The survey was conducted last year on 15-year-olds in 41 countries and areas. It was designed to measure students’ practical ability to think independently, deal with various real problems in the world and build healthy relations with others. Since it was not a pure scholarship test, students were allowed to use calculators in solving mathematical problems.
Japanese students’ performance in the test to gauge reading skills has dropped to 14th from eighth in the previous survey in 2000. Japan registered the largest drop in scores for reading among all participating countries….
The report on the future of Japanese language education submitted in February by the Council for Cultural Affairs to the minister of education, culture, sports, science and technology reflected a strong sense of crisis about the situation….
The new curriculum guidelines implemented in the year that started in April 2002 reduced the amount of time for teaching Japanese at school. The number of children who don’t read books at all has been rising steadily.

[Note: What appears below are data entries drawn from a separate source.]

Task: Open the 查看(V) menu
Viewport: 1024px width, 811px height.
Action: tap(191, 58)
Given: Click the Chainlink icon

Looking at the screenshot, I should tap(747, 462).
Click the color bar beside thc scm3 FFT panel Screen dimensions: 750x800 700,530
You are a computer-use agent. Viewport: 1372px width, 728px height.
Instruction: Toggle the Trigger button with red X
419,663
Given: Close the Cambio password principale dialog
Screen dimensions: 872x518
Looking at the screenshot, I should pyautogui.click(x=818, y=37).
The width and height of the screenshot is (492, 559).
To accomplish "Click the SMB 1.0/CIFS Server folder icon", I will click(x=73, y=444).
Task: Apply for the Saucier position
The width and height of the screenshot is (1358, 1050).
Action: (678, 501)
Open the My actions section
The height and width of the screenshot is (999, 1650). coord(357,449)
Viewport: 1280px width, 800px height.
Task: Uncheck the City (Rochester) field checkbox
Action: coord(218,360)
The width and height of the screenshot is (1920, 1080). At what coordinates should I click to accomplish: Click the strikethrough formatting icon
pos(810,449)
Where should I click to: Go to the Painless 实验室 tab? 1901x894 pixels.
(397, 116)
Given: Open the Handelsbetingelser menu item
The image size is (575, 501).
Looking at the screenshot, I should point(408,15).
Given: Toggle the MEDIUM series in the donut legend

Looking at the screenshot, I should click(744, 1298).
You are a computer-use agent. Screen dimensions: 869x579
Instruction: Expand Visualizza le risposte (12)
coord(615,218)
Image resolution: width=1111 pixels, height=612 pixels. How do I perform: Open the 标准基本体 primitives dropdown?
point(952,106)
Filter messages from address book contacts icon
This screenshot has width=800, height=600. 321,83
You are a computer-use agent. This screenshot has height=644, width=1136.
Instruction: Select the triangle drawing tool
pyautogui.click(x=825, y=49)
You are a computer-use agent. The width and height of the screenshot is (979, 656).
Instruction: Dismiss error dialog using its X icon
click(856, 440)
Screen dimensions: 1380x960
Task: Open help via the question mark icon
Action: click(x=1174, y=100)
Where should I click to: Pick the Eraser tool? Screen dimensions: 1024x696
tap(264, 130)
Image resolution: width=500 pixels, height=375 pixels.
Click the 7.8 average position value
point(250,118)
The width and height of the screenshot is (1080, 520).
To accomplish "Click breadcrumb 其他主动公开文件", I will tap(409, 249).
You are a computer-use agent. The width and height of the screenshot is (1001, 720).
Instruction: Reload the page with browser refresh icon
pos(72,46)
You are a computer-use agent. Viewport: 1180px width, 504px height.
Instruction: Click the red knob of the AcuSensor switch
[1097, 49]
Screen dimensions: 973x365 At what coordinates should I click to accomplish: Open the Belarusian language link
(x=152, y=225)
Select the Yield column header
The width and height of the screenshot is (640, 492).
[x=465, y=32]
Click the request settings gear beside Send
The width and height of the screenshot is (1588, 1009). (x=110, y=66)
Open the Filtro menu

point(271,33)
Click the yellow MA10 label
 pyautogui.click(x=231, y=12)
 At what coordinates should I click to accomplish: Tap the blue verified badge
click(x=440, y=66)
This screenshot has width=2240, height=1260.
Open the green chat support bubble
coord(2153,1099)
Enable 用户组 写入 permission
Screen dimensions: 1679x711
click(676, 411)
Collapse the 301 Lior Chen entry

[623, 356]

The council report urged the government to enhance Japanese language education and provide more incentives for children to read books. As a step to achieve this goal, the report called for doubling the number of Chinese characters children learn at elementary school to cover most of the 1,945 designated by the government as basic characters. It is a very bold proposal that openly challenges the education ministry’s controversial policy of promoting “pressure-free” education….
Japanese children performed relatively well in dealing with selection problems in the OECD test but did poorly in essay questions. This should be regarded as a warning about university entrance exams in Japan.
Tokyo’s Setagaya Ward is planning to seek government approval for establishing itself as a special deregulation zone for Japanese language education. The initiative is designed to help children develop the ability to think deeply in Japanese. The plan would reduce the number of classes for comprehensive study and everyday life skills to increase the hours for Japanese language education.
Setagaya’s initiative is conspicuous amid local governments racing to create a special zone for English education. Setagaya’s sense of urgency should find a wide resonance in this country.